Work item »
Print the data below exactly as it appears.

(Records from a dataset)
****

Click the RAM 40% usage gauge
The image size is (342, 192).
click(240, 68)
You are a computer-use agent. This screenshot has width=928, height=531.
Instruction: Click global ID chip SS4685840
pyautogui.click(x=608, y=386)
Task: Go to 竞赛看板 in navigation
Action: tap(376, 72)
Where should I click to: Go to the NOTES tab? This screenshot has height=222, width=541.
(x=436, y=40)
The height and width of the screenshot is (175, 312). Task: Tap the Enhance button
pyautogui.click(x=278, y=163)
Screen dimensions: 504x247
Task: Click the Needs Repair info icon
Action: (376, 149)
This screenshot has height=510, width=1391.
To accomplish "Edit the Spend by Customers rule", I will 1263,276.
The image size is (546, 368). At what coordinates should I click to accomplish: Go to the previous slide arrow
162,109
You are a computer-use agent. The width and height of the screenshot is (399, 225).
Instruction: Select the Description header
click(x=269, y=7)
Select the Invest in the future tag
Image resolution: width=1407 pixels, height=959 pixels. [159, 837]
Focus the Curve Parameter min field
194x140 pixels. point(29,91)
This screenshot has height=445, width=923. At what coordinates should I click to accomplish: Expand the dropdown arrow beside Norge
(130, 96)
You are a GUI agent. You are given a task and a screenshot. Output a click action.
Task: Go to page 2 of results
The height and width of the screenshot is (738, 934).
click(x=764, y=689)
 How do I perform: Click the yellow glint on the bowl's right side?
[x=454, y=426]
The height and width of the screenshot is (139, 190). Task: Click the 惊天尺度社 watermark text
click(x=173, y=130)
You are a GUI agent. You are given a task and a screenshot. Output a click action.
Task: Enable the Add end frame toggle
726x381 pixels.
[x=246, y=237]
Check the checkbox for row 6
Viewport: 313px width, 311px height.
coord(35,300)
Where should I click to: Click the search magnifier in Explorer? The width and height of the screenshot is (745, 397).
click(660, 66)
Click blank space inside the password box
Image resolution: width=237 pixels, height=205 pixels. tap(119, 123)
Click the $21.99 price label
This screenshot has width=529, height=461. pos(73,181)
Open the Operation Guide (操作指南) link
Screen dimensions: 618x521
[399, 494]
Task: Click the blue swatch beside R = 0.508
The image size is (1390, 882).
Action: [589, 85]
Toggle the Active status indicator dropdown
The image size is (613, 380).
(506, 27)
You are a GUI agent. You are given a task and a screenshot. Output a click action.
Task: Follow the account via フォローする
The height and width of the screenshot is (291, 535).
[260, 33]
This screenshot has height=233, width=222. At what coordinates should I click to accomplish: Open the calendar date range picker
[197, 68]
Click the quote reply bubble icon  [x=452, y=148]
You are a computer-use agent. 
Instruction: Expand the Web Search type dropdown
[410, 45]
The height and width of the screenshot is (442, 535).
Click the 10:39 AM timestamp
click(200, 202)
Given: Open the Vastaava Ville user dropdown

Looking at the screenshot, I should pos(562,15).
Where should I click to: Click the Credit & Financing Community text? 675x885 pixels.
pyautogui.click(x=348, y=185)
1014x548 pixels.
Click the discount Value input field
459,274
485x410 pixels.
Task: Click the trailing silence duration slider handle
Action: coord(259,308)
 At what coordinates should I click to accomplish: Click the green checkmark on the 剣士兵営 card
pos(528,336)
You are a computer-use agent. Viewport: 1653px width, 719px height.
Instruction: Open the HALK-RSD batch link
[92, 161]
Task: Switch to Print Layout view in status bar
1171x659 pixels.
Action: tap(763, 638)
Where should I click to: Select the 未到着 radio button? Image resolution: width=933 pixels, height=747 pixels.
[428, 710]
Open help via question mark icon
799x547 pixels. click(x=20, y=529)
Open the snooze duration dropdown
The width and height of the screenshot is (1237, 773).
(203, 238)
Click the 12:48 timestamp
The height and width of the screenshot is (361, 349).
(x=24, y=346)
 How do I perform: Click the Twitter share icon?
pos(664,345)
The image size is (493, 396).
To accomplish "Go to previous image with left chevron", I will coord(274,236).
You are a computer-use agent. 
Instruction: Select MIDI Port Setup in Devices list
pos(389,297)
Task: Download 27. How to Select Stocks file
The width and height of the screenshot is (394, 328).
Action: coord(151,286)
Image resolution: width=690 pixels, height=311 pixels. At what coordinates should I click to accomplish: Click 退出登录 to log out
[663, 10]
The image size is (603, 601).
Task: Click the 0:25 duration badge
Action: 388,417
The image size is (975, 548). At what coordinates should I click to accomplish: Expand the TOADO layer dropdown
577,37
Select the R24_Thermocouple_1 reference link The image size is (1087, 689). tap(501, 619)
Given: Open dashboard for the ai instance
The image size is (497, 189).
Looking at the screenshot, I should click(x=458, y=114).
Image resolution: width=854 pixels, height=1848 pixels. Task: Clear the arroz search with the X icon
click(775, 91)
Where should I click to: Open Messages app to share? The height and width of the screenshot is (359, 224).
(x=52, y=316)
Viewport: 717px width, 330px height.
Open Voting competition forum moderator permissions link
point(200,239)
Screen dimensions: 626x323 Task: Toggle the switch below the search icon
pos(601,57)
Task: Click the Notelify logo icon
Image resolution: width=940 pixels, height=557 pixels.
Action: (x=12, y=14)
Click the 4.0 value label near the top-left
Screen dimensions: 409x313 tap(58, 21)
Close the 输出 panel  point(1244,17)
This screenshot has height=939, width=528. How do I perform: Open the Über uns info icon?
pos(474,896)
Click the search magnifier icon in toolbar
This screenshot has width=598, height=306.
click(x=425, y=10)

****

Written response »
Click the RAM 40% usage gauge
The image size is (342, 192).
click(240, 68)
You are a computer-use agent. This screenshot has width=928, height=531.
Instruction: Click global ID chip SS4685840
pyautogui.click(x=608, y=386)
Task: Go to 竞赛看板 in navigation
Action: tap(376, 72)
Where should I click to: Go to the NOTES tab? This screenshot has height=222, width=541.
(x=436, y=40)
The height and width of the screenshot is (175, 312). Task: Tap the Enhance button
pyautogui.click(x=278, y=163)
Screen dimensions: 504x247
Task: Click the Needs Repair info icon
Action: (376, 149)
This screenshot has height=510, width=1391.
To accomplish "Edit the Spend by Customers rule", I will 1263,276.
The image size is (546, 368). At what coordinates should I click to accomplish: Go to the previous slide arrow
162,109
You are a computer-use agent. The width and height of the screenshot is (399, 225).
Instruction: Select the Description header
click(x=269, y=7)
Select the Invest in the future tag
Image resolution: width=1407 pixels, height=959 pixels. [159, 837]
Focus the Curve Parameter min field
194x140 pixels. point(29,91)
This screenshot has height=445, width=923. At what coordinates should I click to accomplish: Expand the dropdown arrow beside Norge
(130, 96)
You are a GUI agent. You are given a task and a screenshot. Output a click action.
Task: Go to page 2 of results
The height and width of the screenshot is (738, 934).
click(x=764, y=689)
 How do I perform: Click the yellow glint on the bowl's right side?
[x=454, y=426]
The height and width of the screenshot is (139, 190). Task: Click the 惊天尺度社 watermark text
click(x=173, y=130)
You are a GUI agent. You are given a task and a screenshot. Output a click action.
Task: Enable the Add end frame toggle
726x381 pixels.
[x=246, y=237]
Check the checkbox for row 6
Viewport: 313px width, 311px height.
coord(35,300)
Where should I click to: Click the search magnifier in Explorer? The width and height of the screenshot is (745, 397).
click(660, 66)
Click blank space inside the password box
Image resolution: width=237 pixels, height=205 pixels. tap(119, 123)
Click the $21.99 price label
This screenshot has width=529, height=461. pos(73,181)
Open the Operation Guide (操作指南) link
Screen dimensions: 618x521
[399, 494]
Task: Click the blue swatch beside R = 0.508
The image size is (1390, 882).
Action: [589, 85]
Toggle the Active status indicator dropdown
The image size is (613, 380).
(506, 27)
You are a GUI agent. You are given a task and a screenshot. Output a click action.
Task: Follow the account via フォローする
The height and width of the screenshot is (291, 535).
[260, 33]
This screenshot has height=233, width=222. At what coordinates should I click to accomplish: Open the calendar date range picker
[197, 68]
Click the quote reply bubble icon  [x=452, y=148]
You are a computer-use agent. 
Instruction: Expand the Web Search type dropdown
[410, 45]
The height and width of the screenshot is (442, 535).
Click the 10:39 AM timestamp
click(200, 202)
Given: Open the Vastaava Ville user dropdown

Looking at the screenshot, I should pos(562,15).
Where should I click to: Click the Credit & Financing Community text? 675x885 pixels.
pyautogui.click(x=348, y=185)
1014x548 pixels.
Click the discount Value input field
459,274
485x410 pixels.
Task: Click the trailing silence duration slider handle
Action: coord(259,308)
 At what coordinates should I click to accomplish: Click the green checkmark on the 剣士兵営 card
pos(528,336)
You are a computer-use agent. Viewport: 1653px width, 719px height.
Instruction: Open the HALK-RSD batch link
[92, 161]
Task: Switch to Print Layout view in status bar
1171x659 pixels.
Action: tap(763, 638)
Where should I click to: Select the 未到着 radio button? Image resolution: width=933 pixels, height=747 pixels.
[428, 710]
Open help via question mark icon
799x547 pixels. click(x=20, y=529)
Open the snooze duration dropdown
The width and height of the screenshot is (1237, 773).
(203, 238)
Click the 12:48 timestamp
The height and width of the screenshot is (361, 349).
(x=24, y=346)
 How do I perform: Click the Twitter share icon?
pos(664,345)
The image size is (493, 396).
To accomplish "Go to previous image with left chevron", I will coord(274,236).
You are a computer-use agent. 
Instruction: Select MIDI Port Setup in Devices list
pos(389,297)
Task: Download 27. How to Select Stocks file
The width and height of the screenshot is (394, 328).
Action: coord(151,286)
Image resolution: width=690 pixels, height=311 pixels. At what coordinates should I click to accomplish: Click 退出登录 to log out
[663, 10]
The image size is (603, 601).
Task: Click the 0:25 duration badge
Action: 388,417
The image size is (975, 548). At what coordinates should I click to accomplish: Expand the TOADO layer dropdown
577,37
Select the R24_Thermocouple_1 reference link The image size is (1087, 689). tap(501, 619)
Given: Open dashboard for the ai instance
The image size is (497, 189).
Looking at the screenshot, I should click(x=458, y=114).
Image resolution: width=854 pixels, height=1848 pixels. Task: Clear the arroz search with the X icon
click(775, 91)
Where should I click to: Open Messages app to share? The height and width of the screenshot is (359, 224).
(x=52, y=316)
Viewport: 717px width, 330px height.
Open Voting competition forum moderator permissions link
point(200,239)
Screen dimensions: 626x323 Task: Toggle the switch below the search icon
pos(601,57)
Task: Click the Notelify logo icon
Image resolution: width=940 pixels, height=557 pixels.
Action: (x=12, y=14)
Click the 4.0 value label near the top-left
Screen dimensions: 409x313 tap(58, 21)
Close the 输出 panel  point(1244,17)
This screenshot has height=939, width=528. How do I perform: Open the Über uns info icon?
pos(474,896)
Click the search magnifier icon in toolbar
This screenshot has width=598, height=306.
click(x=425, y=10)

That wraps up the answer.